■ **EXERCISE AIM**:
Where the line holding "Where should I" appears, start copying, and continue exactly through the last line of the listing, skipping pictures.
Segment Start: RECORDED INFORMATION
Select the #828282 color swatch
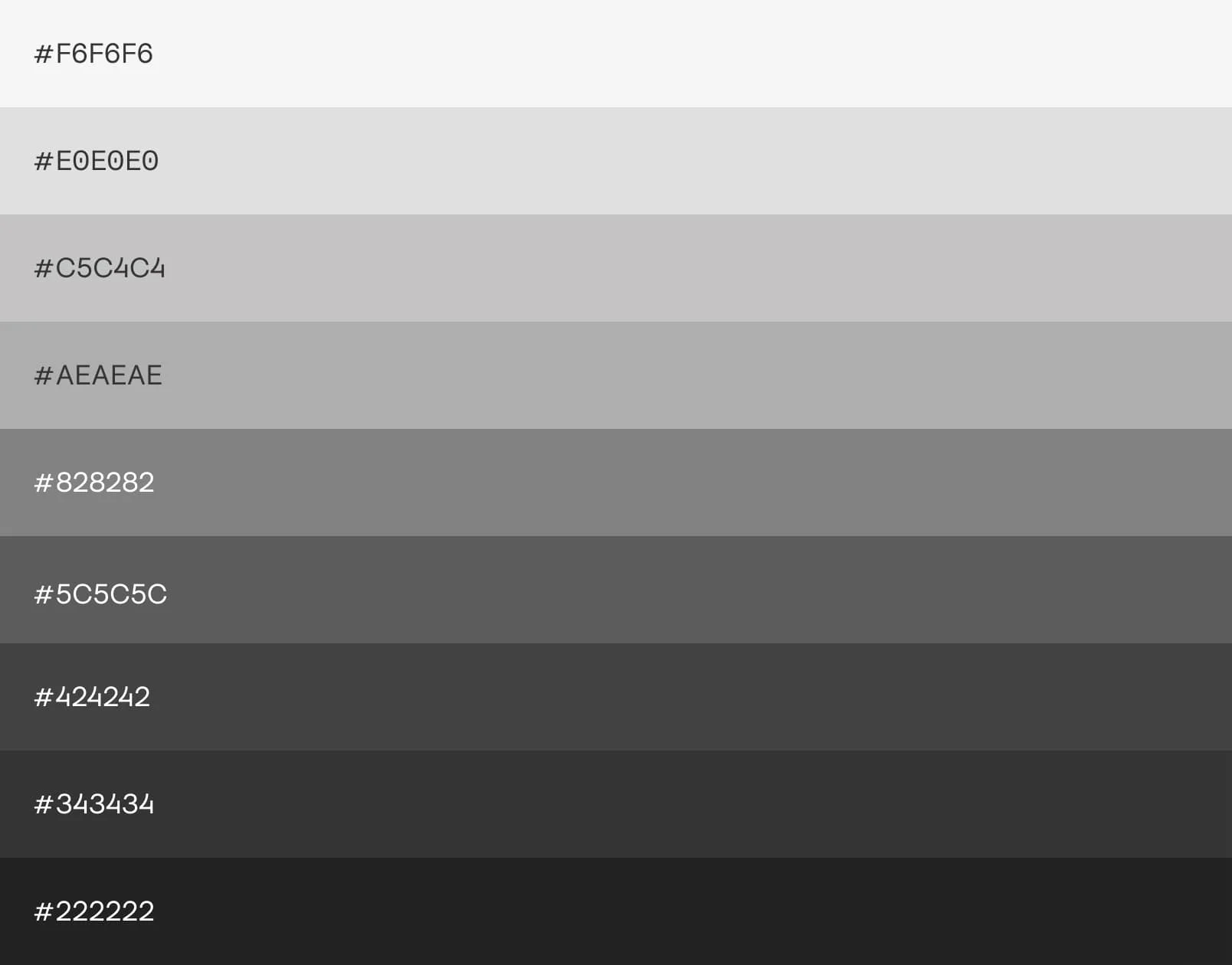pyautogui.click(x=616, y=483)
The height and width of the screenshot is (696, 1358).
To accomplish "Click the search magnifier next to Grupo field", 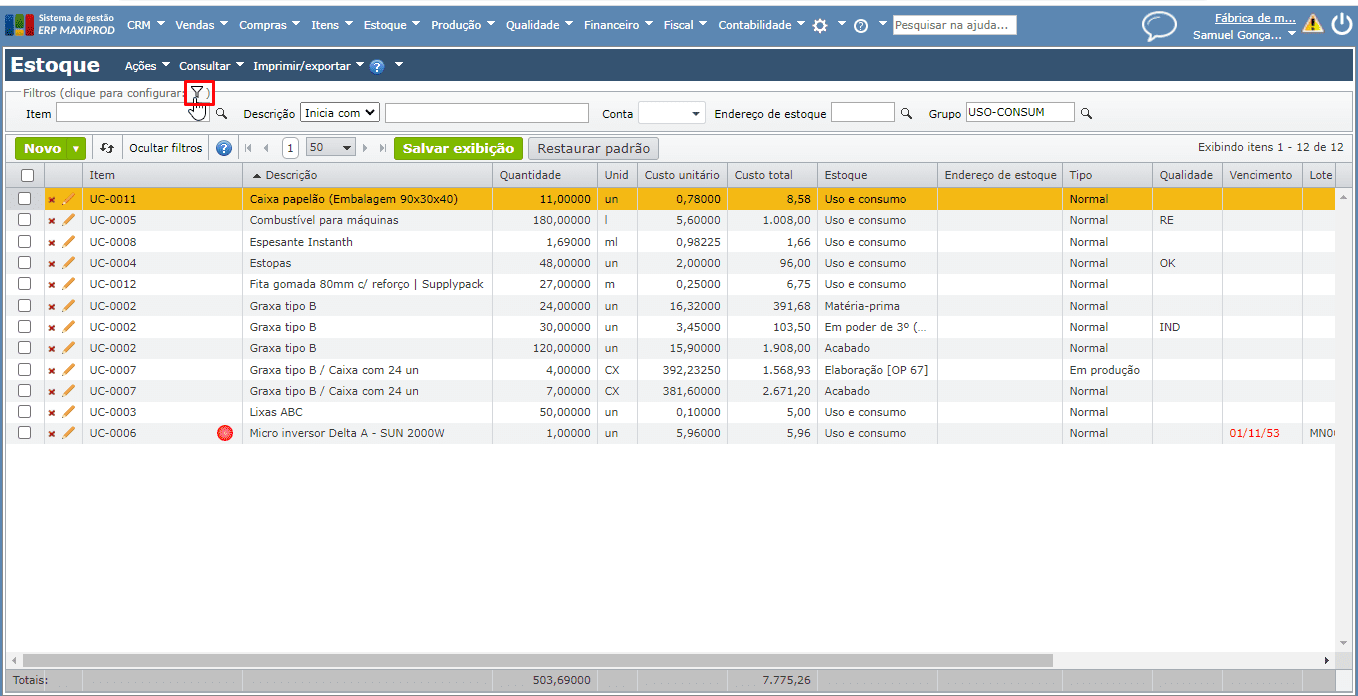I will [1086, 113].
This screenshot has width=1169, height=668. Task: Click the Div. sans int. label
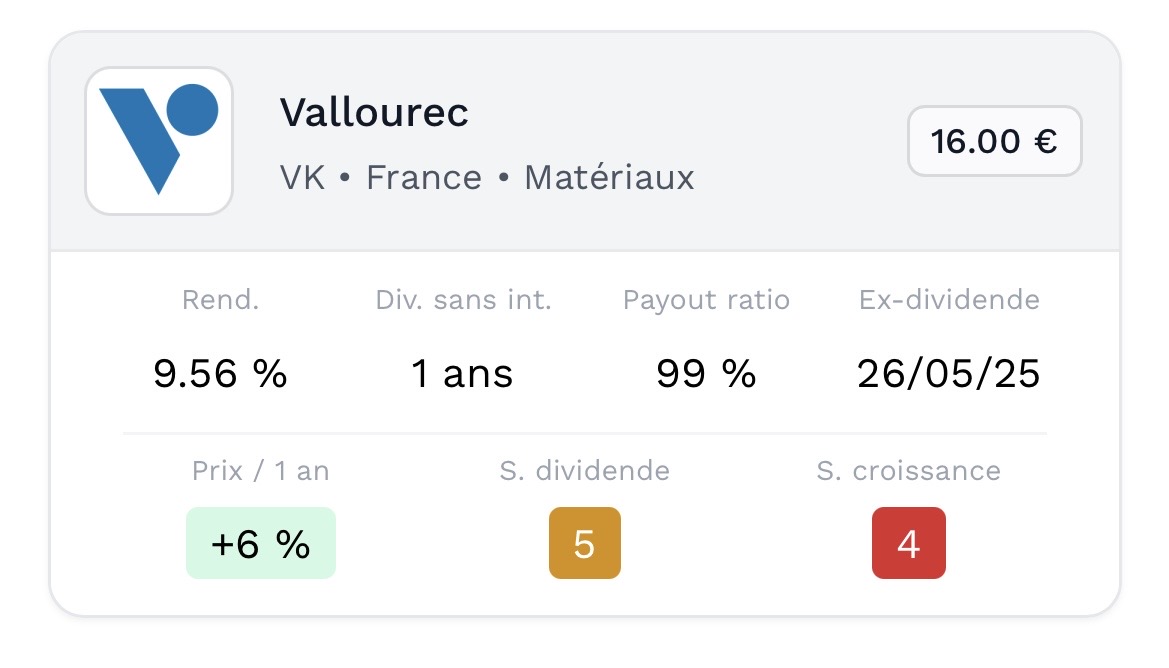(x=463, y=300)
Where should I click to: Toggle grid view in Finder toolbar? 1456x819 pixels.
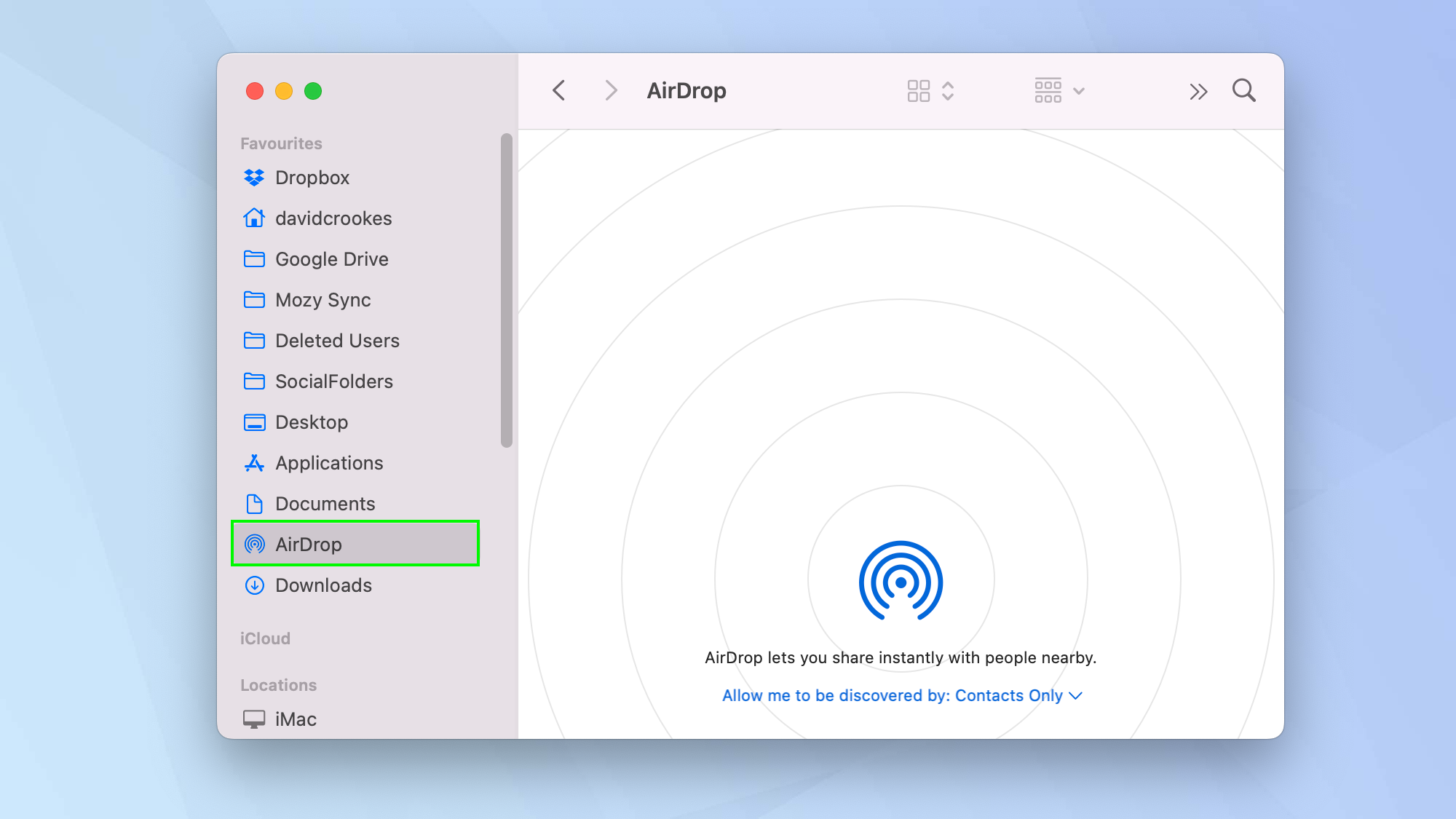pos(919,90)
Segment End: RECORDED INFORMATION
■ **FINISHED EXERCISE**:
Where should I click to: Toggle grid view in Finder toolbar? 1456x819 pixels.
pos(919,90)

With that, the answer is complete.